An Allman brother in all but name, Richard Betts, as his credits went in the mid-’70s, when the singing guitarist attempted to claim an individual stake on the blues scene, couldn’t call the following decade too eventful. The ensemble he formed with Jimmy Hall, Chuck Leavell and Butch Trucks failed to find a label and broke up, and his solo endeavors didn’t succeed either, until the artist corralled a few friends into a new band to lay down a record titled “Pattern Disruptive” and embark on a string of low-profile, albeit highly charged, performances. One of those took place in “The Lone Star Roadhouse” in NYC and got preserved for posterity by a local radio station to be first released as a double vinyl, marking the concert’s twenty-years anniversary yet containing only half of what was played on November 1st, 1988. However, appearing soon after Dickey’s passing, the set’s complete cut has no less than seven pieces added to the previous edition’s tracks, which brings the number of entries from Betts’ then-latest album delivered on that night to eight out of ten.
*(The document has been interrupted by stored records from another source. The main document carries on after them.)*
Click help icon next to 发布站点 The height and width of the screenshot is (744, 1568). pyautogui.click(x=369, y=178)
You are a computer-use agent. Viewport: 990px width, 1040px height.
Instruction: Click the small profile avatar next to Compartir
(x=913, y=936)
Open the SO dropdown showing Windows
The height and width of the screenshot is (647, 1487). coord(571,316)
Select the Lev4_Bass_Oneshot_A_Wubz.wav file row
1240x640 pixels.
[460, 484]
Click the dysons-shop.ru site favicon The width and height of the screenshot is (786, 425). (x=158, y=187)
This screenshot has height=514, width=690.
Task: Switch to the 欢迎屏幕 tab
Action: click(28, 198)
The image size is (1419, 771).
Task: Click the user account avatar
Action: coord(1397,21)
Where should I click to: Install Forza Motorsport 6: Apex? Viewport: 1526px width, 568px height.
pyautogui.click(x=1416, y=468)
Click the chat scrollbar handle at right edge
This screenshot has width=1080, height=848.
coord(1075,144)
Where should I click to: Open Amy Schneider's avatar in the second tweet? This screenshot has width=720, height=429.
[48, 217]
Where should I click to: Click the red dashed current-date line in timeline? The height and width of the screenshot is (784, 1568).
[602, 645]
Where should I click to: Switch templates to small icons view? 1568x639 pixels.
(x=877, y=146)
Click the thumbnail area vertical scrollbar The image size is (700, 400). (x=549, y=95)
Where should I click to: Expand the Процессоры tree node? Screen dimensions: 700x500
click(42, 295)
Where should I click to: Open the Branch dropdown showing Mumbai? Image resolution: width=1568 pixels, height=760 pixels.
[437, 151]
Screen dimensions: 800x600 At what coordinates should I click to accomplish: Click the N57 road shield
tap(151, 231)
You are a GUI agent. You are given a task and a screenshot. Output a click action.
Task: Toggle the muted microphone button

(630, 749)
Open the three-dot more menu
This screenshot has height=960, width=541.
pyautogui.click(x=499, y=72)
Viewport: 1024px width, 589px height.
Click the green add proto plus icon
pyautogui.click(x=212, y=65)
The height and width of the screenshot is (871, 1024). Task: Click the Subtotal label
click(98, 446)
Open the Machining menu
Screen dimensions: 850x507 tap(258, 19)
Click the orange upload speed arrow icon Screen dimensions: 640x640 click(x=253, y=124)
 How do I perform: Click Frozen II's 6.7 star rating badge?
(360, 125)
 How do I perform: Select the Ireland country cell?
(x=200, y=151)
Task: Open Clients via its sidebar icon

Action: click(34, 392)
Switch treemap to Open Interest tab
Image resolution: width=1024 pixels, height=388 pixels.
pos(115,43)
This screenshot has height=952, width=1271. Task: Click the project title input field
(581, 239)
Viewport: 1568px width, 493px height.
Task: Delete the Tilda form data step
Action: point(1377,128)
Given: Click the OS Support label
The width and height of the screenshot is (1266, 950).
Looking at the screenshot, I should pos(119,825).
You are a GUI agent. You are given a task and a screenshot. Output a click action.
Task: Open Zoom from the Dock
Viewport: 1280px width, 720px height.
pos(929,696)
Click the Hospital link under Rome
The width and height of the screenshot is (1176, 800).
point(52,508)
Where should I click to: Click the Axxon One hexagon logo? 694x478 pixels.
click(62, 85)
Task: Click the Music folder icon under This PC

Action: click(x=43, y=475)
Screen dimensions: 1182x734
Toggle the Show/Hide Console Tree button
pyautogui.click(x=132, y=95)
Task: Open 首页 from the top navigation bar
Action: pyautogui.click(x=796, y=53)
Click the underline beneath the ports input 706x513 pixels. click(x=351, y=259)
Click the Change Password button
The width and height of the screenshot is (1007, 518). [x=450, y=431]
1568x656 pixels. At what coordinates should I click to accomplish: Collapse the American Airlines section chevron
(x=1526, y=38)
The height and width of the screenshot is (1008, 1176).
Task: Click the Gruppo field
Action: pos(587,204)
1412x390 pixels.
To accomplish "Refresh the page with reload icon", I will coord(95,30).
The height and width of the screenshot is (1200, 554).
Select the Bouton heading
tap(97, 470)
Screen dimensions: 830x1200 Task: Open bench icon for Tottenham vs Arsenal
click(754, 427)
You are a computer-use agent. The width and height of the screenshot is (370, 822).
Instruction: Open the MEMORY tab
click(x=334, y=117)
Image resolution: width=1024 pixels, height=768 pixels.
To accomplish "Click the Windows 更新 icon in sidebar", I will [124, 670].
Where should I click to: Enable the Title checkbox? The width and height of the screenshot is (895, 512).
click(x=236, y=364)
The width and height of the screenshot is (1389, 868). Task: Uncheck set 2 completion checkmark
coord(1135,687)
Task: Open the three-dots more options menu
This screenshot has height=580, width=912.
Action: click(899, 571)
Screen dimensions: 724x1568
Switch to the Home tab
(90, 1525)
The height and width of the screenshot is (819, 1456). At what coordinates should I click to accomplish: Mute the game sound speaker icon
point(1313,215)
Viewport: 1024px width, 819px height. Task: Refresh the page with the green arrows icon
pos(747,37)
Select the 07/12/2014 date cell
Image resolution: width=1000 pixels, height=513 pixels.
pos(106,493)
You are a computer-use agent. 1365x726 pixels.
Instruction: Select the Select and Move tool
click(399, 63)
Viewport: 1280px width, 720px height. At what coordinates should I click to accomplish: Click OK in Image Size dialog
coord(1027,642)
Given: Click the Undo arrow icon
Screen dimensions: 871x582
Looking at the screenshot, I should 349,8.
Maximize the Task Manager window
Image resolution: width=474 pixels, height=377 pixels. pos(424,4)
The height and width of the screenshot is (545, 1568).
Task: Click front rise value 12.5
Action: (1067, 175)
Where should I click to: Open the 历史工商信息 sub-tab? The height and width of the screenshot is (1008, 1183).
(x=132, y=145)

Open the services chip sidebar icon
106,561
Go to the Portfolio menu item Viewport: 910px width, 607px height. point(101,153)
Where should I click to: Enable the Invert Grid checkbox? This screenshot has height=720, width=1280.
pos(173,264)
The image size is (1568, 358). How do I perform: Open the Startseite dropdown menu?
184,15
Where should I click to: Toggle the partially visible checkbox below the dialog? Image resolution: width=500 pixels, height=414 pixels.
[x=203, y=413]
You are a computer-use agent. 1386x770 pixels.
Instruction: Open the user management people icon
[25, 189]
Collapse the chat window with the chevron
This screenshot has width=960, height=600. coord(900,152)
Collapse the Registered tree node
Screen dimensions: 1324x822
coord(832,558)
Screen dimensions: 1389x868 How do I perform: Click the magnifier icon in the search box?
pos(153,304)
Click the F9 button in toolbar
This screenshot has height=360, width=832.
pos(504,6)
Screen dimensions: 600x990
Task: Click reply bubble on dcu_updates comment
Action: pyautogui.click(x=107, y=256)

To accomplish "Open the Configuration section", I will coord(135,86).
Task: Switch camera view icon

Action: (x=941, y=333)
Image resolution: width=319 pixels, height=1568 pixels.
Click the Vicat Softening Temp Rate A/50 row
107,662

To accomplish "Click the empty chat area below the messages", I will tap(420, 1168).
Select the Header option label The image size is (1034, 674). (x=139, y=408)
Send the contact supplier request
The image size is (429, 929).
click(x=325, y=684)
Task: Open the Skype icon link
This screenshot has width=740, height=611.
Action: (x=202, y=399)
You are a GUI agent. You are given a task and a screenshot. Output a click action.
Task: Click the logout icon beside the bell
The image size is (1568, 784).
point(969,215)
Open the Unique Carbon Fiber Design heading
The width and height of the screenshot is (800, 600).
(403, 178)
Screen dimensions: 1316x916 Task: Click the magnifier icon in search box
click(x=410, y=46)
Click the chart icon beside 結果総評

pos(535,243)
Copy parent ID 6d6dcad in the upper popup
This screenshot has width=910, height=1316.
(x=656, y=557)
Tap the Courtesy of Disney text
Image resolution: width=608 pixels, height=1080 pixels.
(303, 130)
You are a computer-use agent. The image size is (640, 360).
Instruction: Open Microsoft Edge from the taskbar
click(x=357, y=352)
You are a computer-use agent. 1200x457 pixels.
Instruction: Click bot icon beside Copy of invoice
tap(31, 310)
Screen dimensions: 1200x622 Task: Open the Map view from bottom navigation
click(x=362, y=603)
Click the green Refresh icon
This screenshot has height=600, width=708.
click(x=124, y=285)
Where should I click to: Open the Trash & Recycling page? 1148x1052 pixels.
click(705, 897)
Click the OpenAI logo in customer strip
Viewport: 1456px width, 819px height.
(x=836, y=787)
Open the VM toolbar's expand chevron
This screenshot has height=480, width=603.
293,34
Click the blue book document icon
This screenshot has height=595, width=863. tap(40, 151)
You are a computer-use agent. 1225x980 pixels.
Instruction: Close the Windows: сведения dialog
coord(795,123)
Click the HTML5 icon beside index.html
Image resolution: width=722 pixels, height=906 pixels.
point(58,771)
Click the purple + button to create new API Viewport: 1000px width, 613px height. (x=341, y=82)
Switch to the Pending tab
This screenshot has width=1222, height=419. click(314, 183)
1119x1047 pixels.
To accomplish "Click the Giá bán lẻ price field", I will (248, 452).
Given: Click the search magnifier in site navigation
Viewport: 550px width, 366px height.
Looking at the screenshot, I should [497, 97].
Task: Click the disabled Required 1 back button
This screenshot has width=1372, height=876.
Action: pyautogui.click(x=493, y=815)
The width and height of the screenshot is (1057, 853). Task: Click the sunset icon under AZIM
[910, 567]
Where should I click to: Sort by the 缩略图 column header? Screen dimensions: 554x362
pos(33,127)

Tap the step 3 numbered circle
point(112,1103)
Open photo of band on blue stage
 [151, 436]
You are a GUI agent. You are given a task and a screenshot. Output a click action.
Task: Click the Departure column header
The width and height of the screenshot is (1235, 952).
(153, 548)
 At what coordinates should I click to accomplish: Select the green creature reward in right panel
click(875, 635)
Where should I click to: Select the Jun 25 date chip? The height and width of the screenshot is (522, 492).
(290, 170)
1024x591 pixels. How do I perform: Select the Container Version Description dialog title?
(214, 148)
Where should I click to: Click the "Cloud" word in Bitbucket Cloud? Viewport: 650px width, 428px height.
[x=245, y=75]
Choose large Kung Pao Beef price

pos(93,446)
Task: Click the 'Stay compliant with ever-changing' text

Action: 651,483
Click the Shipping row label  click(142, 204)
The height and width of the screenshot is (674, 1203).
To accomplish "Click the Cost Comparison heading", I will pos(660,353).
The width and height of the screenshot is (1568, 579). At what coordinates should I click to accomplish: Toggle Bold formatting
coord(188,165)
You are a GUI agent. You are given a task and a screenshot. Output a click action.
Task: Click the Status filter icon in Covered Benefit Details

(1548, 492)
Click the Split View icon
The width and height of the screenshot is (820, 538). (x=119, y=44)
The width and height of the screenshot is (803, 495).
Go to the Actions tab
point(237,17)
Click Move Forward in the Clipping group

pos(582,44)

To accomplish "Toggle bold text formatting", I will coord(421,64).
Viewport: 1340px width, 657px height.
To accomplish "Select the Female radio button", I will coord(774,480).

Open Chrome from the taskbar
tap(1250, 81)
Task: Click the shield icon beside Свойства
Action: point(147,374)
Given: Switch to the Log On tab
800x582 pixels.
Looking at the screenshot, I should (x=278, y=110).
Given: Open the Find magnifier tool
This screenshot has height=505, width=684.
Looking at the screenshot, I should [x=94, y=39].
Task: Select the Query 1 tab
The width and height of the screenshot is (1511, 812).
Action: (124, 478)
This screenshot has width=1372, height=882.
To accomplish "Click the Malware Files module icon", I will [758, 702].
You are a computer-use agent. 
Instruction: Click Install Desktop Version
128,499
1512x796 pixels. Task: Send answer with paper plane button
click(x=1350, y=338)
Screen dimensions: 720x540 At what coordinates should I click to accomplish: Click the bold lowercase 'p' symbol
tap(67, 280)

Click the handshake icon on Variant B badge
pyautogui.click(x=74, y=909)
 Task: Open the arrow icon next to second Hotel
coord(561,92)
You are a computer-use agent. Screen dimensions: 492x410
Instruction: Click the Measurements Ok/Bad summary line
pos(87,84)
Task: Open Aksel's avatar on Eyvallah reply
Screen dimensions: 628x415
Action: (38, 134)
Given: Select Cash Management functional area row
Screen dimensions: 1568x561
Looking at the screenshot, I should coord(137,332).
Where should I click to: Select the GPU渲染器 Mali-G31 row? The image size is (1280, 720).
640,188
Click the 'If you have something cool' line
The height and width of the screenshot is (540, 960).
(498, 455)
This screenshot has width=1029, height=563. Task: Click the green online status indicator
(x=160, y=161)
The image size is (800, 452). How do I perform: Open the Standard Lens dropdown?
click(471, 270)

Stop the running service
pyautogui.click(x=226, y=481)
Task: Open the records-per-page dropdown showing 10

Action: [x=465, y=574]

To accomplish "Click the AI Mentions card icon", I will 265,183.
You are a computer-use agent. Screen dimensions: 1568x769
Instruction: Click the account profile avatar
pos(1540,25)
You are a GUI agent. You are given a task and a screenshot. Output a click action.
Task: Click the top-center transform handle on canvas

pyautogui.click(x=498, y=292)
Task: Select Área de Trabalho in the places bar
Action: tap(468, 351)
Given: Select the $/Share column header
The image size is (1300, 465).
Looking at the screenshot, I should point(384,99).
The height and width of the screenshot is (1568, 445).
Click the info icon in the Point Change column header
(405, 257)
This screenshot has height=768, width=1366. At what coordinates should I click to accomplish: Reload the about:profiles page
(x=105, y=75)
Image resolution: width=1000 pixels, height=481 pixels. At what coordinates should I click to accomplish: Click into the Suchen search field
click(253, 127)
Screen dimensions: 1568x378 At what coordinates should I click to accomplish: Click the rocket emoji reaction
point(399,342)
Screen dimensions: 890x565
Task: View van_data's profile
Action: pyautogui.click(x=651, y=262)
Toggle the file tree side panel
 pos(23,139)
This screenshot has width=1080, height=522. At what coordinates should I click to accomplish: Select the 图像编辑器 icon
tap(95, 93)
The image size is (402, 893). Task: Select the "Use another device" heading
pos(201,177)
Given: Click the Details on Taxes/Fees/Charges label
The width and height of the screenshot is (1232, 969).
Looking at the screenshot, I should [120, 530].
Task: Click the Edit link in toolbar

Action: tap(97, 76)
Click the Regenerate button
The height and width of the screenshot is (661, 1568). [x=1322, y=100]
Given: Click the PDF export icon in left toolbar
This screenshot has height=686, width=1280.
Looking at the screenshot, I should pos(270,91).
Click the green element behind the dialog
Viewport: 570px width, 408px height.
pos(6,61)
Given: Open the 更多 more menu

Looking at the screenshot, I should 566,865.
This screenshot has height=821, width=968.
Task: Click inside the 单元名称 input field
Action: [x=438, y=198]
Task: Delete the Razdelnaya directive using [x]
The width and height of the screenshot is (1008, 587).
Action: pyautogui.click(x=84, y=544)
It’s these tunes, from roaringly incendiary opener “Rock Bottom” to the belligerent, lava-hot “Far Cry” and on to the infectiously, hard rocking “Under The Guns Of Love” which precedes imaginative jams with prominent guests, that are of utmost interest, and importance, here, equal in elegance to such Betts-penned perennials as “Jessica” and “In Memory Of Elizabeth Reed” – two epics sounding much more ethereal and fusion-minded under Dickey’s individual command than handled by the collective he’d risen to fame in and is referring to in the instrumental “Duane’s Tune” where airy figures and heavy riffs vie for space. With Marty Privette’s bass firmly in the pocket of Matt Abbs’ drums, and jazzy passages of Johnny Neel’s ivories fueling up the exchange of guitar licks and vocal lines between the group’s leader and Warren Haynes, the deceptively patinated likes of “Blue Sky” see fresh harmonies unleashed to shine ever so brightly, while the almost-unknown “Time To Roll” and “The Blues Ain’t Nothing” reveal a powerful groove the veteran seemed to have lost for some time. But if the rollicking “Heartbreak Line” hops on the boogie train, and the harp-and-slider-abetted “Loverman” jives with a lot of country-flavored gusto, “Statesboro Blues” and “One Way Out” acquire another dimension once Rick Derringer’s voice and strings join in – just to let his “Rock ‘n’ Roll Hoochie Koo” be upstaged with the arrival of Mick Taylor and Jack Bruce who help turn “Spoonful” and “Southbound” into fantastic wigouts demonstrating all the facets of the legends’ chosen genre.
A stunning set from genuine masters of their trade.